Layar dan Performa: Refresh Rate Kencang vs Software Paling Baru
Untuk pengguna casual, layar dan performa menentukan apakah ponsel terasa nyaman dipakai seharian. Spark Go 3 memakai panel IPS sekitar 6,74–6,75 inci beresolusi HD+ dengan refresh rate 120 Hz, yang membuat scrolling media sosial dan transisi antarmuka terasa lebih halus dibanding layar 60 Hz di banyak HP murah. Smart 20 juga membawa refresh rate 120 Hz di layar 6,78 inci punch-hole, jadi secara kehalusan gerakan keduanya setara, tapi Smart 20 menang di rasa modern karena lubang kamera kecil di tengah layar. Di dapur pacu, Spark Go 3 mengandalkan Unisoc T7250 dengan RAM 4 GB plus 4 GB Extended RAM dan storage 64/128 GB UFS 2.2, cukup responsif untuk penggunaan media sosial harian. Smart 20 menawarkan MediaTek Helio G81 Ultimate dengan XOS 16 berbasis Android 16, yang memberi kelebihan fitur software terkini dan optimasi sistem yang lebih segar bagi pengguna yang suka tampilan antarmuka up-to-date.

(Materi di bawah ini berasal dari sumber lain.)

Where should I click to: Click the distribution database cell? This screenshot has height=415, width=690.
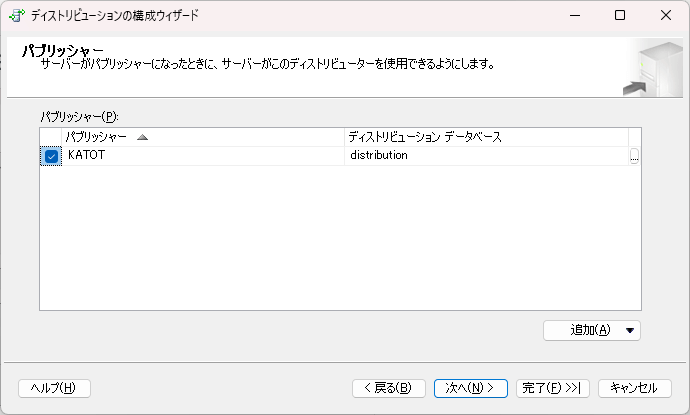380,156
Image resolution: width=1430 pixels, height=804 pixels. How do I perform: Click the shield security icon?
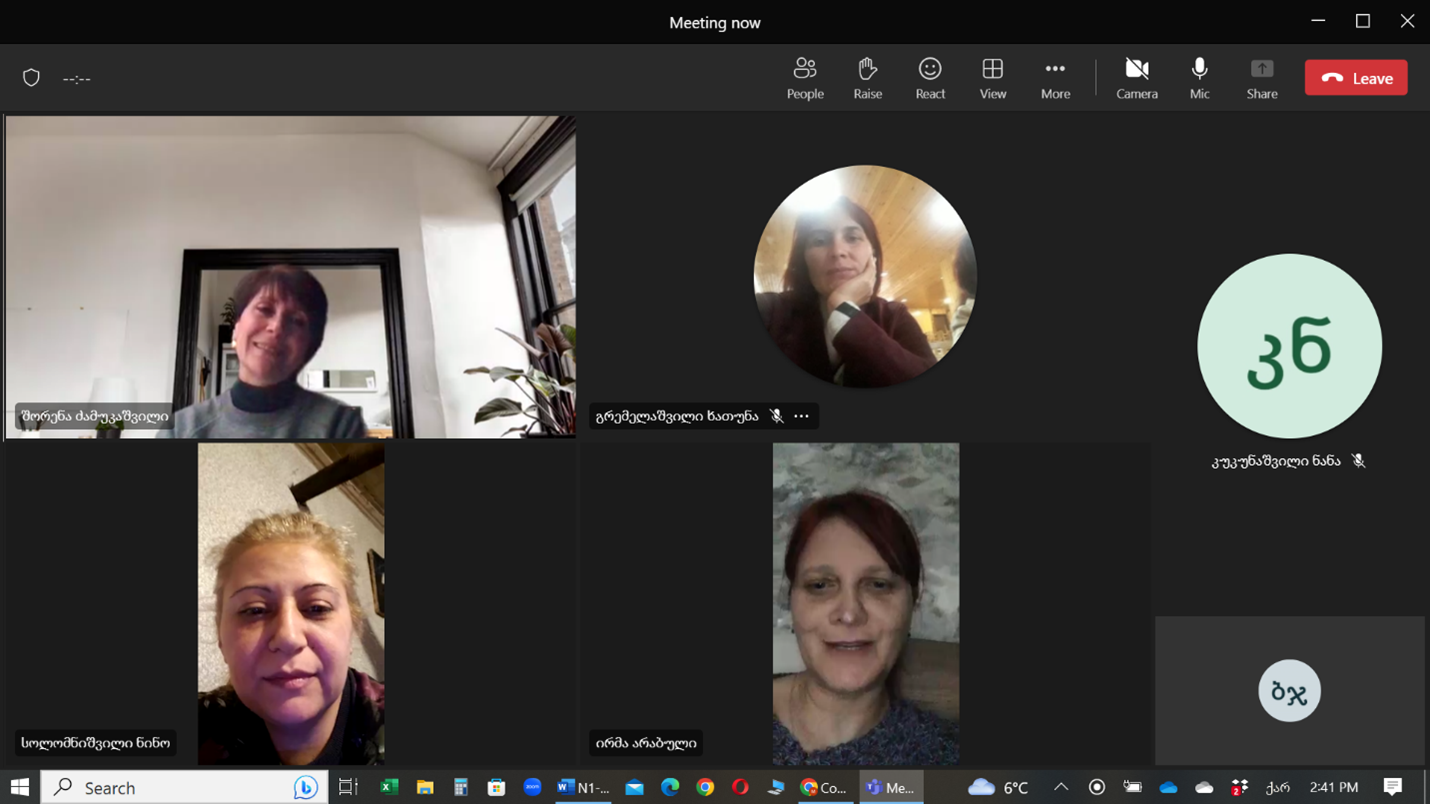pos(31,78)
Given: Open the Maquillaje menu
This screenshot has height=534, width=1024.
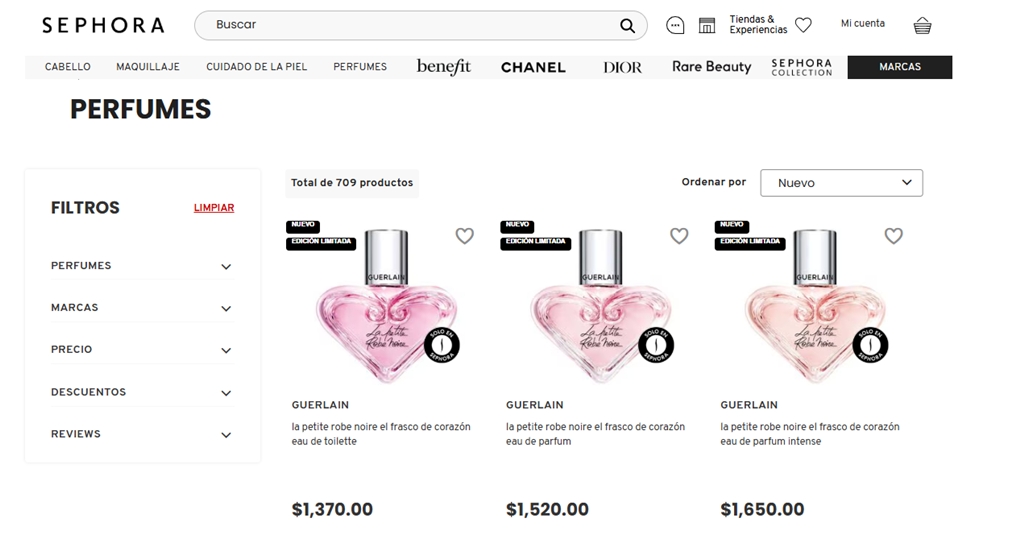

| Spec | Tecno Spark Go 3 | Infinix Smart 20 |
|---|---|---|
| Ukuran & tipe layar | IPS sekitar 6,74–6,75 inci HD+. | Punch-hole 6,78 inci. |
| Refresh rate | 120 Hz. | 120 Hz. |
| Chipset | Unisoc T7250. | MediaTek Helio G81 Ultimate. |
| RAM & storage | RAM 4GB + 4GB Extended RAM, 64/128GB UFS 2.2. | Detail RAM tidak disebut, fokus pada Helio G81 dan XOS 16. |
| Sistem operasi | Tidak dirinci, fokus pada fitur AI seperti asisten Ella. | XOS 16 berbasis Android 16. |

Baterai, Kamera, dan Fitur Tambahan: Nyaman Dipakai Seharian
Untuk pemakai casual, soal baterai dan kamera sering lebih penting daripada skor benchmark. Spark Go 3 membawa baterai 5.000 mAh dengan fast charging 15W, kombinasi yang seimbang untuk pemakaian sehari dan pengisian ulang yang tidak terlalu lambat. Smart 20 mengandalkan baterai 5.200 mAh, dengan pengisian yang disebut standar, namun daya tahannya dikatakan sangat tangguh untuk menemani aktivitas harian. Di kamera, Spark Go 3 menyodorkan kamera utama 13 MP dengan fitur AI dan kamera depan 8 MP, plus kemampuan merekam video hingga resolusi 2K, cukup menarik untuk konten sederhana di media sosial. Smart 20 lebih disorot fiturnya di sisi komunikasi seperti Pure Voice Call yang menjanjikan suara panggilan lebih jernih. Tambahan unik di Spark Go 3 adalah IR Blaster, yang mengubah ponsel menjadi remote TV serba guna—detail kecil tapi sangat berguna di rumah dan kos.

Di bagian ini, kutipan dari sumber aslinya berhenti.